Reproduce every line of the listing below verbatim, leaving out the pictures.

#### STORED RECORDS

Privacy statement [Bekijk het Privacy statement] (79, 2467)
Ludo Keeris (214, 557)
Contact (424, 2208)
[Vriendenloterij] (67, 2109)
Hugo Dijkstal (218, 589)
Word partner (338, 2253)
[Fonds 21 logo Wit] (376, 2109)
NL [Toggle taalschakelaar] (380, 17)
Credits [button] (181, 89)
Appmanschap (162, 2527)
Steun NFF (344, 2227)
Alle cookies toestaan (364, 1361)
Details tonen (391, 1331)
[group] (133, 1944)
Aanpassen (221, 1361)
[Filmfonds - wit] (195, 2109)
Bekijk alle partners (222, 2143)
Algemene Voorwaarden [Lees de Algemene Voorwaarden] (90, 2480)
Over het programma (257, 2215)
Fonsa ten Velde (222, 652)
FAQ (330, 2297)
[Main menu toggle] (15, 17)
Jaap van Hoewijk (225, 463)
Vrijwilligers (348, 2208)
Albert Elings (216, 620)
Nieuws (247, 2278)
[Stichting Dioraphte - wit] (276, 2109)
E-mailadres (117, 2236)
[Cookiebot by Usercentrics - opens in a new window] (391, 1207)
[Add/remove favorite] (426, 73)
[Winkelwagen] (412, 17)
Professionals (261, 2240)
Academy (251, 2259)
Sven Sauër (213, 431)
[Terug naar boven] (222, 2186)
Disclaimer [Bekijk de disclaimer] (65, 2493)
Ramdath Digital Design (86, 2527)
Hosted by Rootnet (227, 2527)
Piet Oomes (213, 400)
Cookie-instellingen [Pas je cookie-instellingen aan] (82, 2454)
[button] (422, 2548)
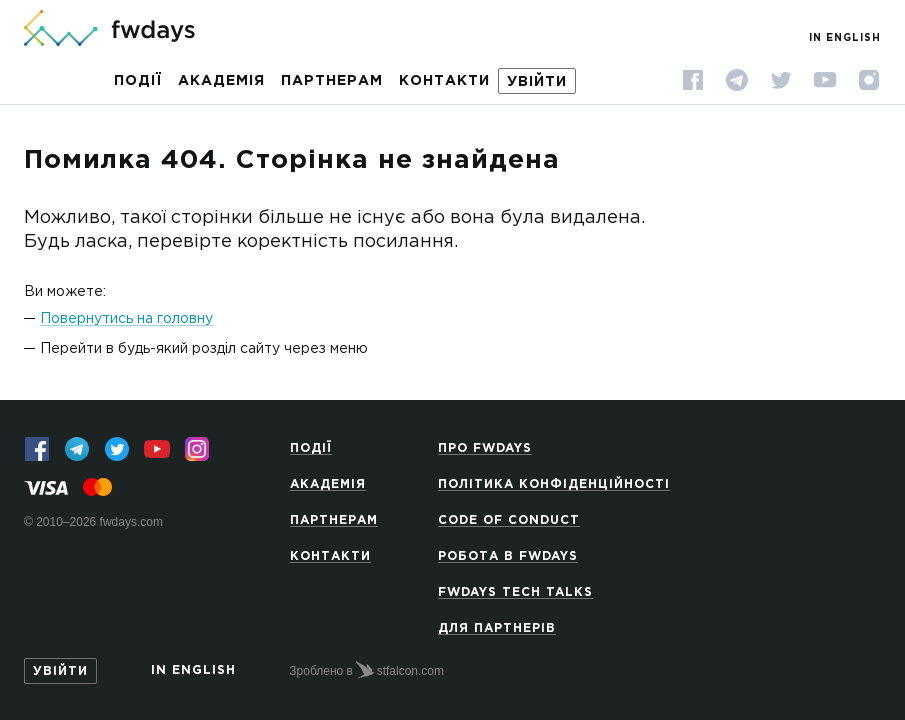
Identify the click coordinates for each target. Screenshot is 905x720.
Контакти (444, 81)
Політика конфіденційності (554, 484)
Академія (221, 81)
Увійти (537, 82)
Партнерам (332, 81)
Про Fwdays (485, 448)
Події (138, 81)
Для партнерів (497, 628)
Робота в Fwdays (508, 556)
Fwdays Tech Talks (515, 592)
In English (845, 38)
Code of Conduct (509, 520)
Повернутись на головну (126, 319)
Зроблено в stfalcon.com (366, 670)
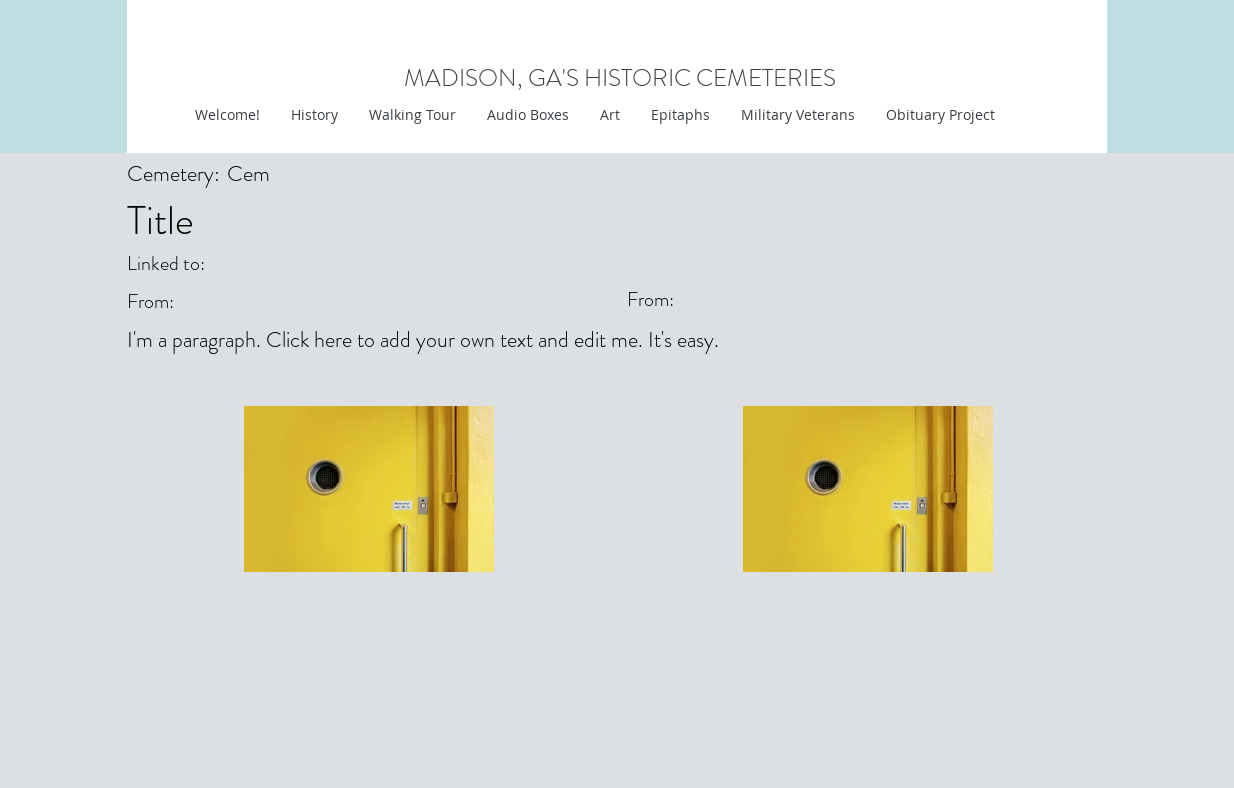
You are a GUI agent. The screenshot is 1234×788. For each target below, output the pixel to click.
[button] (609, 115)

########

*SOLUTION TO THIS EXERCISE:*
Privacy statement [Bekijk het Privacy statement] (79, 2467)
Ludo Keeris (214, 557)
Contact (424, 2208)
[Vriendenloterij] (67, 2109)
Hugo Dijkstal (218, 589)
Word partner (338, 2253)
[Fonds 21 logo Wit] (376, 2109)
NL [Toggle taalschakelaar] (380, 17)
Credits [button] (181, 89)
Appmanschap (162, 2527)
Steun NFF (344, 2227)
Alle cookies toestaan (364, 1361)
Details tonen (391, 1331)
[group] (133, 1944)
Aanpassen (221, 1361)
[Filmfonds - wit] (195, 2109)
Bekijk alle partners (222, 2143)
Algemene Voorwaarden [Lees de Algemene Voorwaarden] (90, 2480)
Over het programma (257, 2215)
Fonsa ten Velde (222, 652)
FAQ (330, 2297)
[Main menu toggle] (15, 17)
Jaap van Hoewijk (225, 463)
Vrijwilligers (348, 2208)
Albert Elings (216, 620)
Nieuws (247, 2278)
[Stichting Dioraphte - wit] (276, 2109)
E-mailadres (117, 2236)
[Cookiebot by Usercentrics - opens in a new window] (391, 1207)
[Add/remove favorite] (426, 73)
[Winkelwagen] (412, 17)
Professionals (261, 2240)
Academy (251, 2259)
Sven Sauër (213, 431)
[Terug naar boven] (222, 2186)
Disclaimer [Bekijk de disclaimer] (65, 2493)
Ramdath Digital Design (86, 2527)
Hosted by Rootnet (227, 2527)
Piet Oomes (213, 400)
Cookie-instellingen [Pas je cookie-instellingen aan] (82, 2454)
[button] (422, 2548)
Identify the click coordinates for each target. Screenshot is 905x720.
Контакти (444, 81)
Політика конфіденційності (554, 484)
Академія (221, 81)
Увійти (537, 82)
Партнерам (332, 81)
Про Fwdays (485, 448)
Події (138, 81)
Для партнерів (497, 628)
Робота в Fwdays (508, 556)
Fwdays Tech Talks (515, 592)
In English (845, 38)
Code of Conduct (509, 520)
Повернутись на головну (126, 319)
Зроблено в stfalcon.com (366, 670)
You are a GUI agent. The screenshot is 1234×788. For each target below, output the pixel to click.
[button] (609, 115)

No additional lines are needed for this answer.